◆ **Set task**
Copy the material below exactly as it appears, keeping every line in order.

◆ **Data records**

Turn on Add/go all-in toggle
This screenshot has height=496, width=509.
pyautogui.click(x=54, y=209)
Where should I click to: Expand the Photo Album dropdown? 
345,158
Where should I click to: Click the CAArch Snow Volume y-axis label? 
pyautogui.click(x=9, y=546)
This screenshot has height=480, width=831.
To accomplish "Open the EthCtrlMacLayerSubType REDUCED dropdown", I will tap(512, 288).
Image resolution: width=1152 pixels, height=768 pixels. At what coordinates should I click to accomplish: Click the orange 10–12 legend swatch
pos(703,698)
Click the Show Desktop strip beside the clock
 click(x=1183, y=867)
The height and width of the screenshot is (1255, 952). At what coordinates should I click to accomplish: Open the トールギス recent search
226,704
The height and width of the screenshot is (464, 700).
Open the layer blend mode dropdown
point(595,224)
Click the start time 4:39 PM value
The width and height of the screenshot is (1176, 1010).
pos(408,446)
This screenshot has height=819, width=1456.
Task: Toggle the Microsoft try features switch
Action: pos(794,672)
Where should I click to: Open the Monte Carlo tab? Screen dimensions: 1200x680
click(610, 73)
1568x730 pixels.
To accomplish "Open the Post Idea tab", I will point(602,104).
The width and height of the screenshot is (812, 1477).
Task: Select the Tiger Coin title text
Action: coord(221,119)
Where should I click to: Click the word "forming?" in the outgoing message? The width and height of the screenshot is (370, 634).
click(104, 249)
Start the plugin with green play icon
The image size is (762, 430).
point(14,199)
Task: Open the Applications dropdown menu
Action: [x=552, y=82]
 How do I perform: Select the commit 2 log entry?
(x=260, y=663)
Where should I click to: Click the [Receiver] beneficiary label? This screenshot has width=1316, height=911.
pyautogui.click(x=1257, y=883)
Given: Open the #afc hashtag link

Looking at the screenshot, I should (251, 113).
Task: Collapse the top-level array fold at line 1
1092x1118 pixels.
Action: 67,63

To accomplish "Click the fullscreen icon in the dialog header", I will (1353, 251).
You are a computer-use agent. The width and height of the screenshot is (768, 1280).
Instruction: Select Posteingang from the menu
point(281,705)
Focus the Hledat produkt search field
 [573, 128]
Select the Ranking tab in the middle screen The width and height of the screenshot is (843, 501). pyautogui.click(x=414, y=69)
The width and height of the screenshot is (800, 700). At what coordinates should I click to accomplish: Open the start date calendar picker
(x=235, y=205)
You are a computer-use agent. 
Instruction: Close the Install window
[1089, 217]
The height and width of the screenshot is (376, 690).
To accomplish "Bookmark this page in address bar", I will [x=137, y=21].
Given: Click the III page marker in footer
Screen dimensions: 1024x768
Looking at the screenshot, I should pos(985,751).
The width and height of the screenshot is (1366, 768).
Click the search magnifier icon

◆ **Response to this task**
Turn on Add/go all-in toggle
This screenshot has height=496, width=509.
pyautogui.click(x=54, y=209)
Where should I click to: Expand the Photo Album dropdown? 
345,158
Where should I click to: Click the CAArch Snow Volume y-axis label? 
pyautogui.click(x=9, y=546)
This screenshot has height=480, width=831.
To accomplish "Open the EthCtrlMacLayerSubType REDUCED dropdown", I will tap(512, 288).
Image resolution: width=1152 pixels, height=768 pixels. At what coordinates should I click to accomplish: Click the orange 10–12 legend swatch
pos(703,698)
Click the Show Desktop strip beside the clock
 click(x=1183, y=867)
The height and width of the screenshot is (1255, 952). At what coordinates should I click to accomplish: Open the トールギス recent search
226,704
The height and width of the screenshot is (464, 700).
Open the layer blend mode dropdown
point(595,224)
Click the start time 4:39 PM value
The width and height of the screenshot is (1176, 1010).
pos(408,446)
This screenshot has height=819, width=1456.
Task: Toggle the Microsoft try features switch
Action: pos(794,672)
Where should I click to: Open the Monte Carlo tab? Screen dimensions: 1200x680
click(610, 73)
1568x730 pixels.
To accomplish "Open the Post Idea tab", I will point(602,104).
The width and height of the screenshot is (812, 1477).
Task: Select the Tiger Coin title text
Action: coord(221,119)
Where should I click to: Click the word "forming?" in the outgoing message? The width and height of the screenshot is (370, 634).
click(104, 249)
Start the plugin with green play icon
The image size is (762, 430).
point(14,199)
Task: Open the Applications dropdown menu
Action: [x=552, y=82]
 How do I perform: Select the commit 2 log entry?
(x=260, y=663)
Where should I click to: Click the [Receiver] beneficiary label? This screenshot has width=1316, height=911.
pyautogui.click(x=1257, y=883)
Given: Open the #afc hashtag link

Looking at the screenshot, I should (251, 113).
Task: Collapse the top-level array fold at line 1
1092x1118 pixels.
Action: 67,63

To accomplish "Click the fullscreen icon in the dialog header", I will (1353, 251).
You are a computer-use agent. The width and height of the screenshot is (768, 1280).
Instruction: Select Posteingang from the menu
point(281,705)
Focus the Hledat produkt search field
 [573, 128]
Select the Ranking tab in the middle screen The width and height of the screenshot is (843, 501). pyautogui.click(x=414, y=69)
The width and height of the screenshot is (800, 700). At what coordinates should I click to accomplish: Open the start date calendar picker
(x=235, y=205)
You are a computer-use agent. 
Instruction: Close the Install window
[1089, 217]
The height and width of the screenshot is (376, 690).
To accomplish "Bookmark this page in address bar", I will [x=137, y=21].
Given: Click the III page marker in footer
Screen dimensions: 1024x768
Looking at the screenshot, I should pos(985,751).
The width and height of the screenshot is (1366, 768).
Click the search magnifier icon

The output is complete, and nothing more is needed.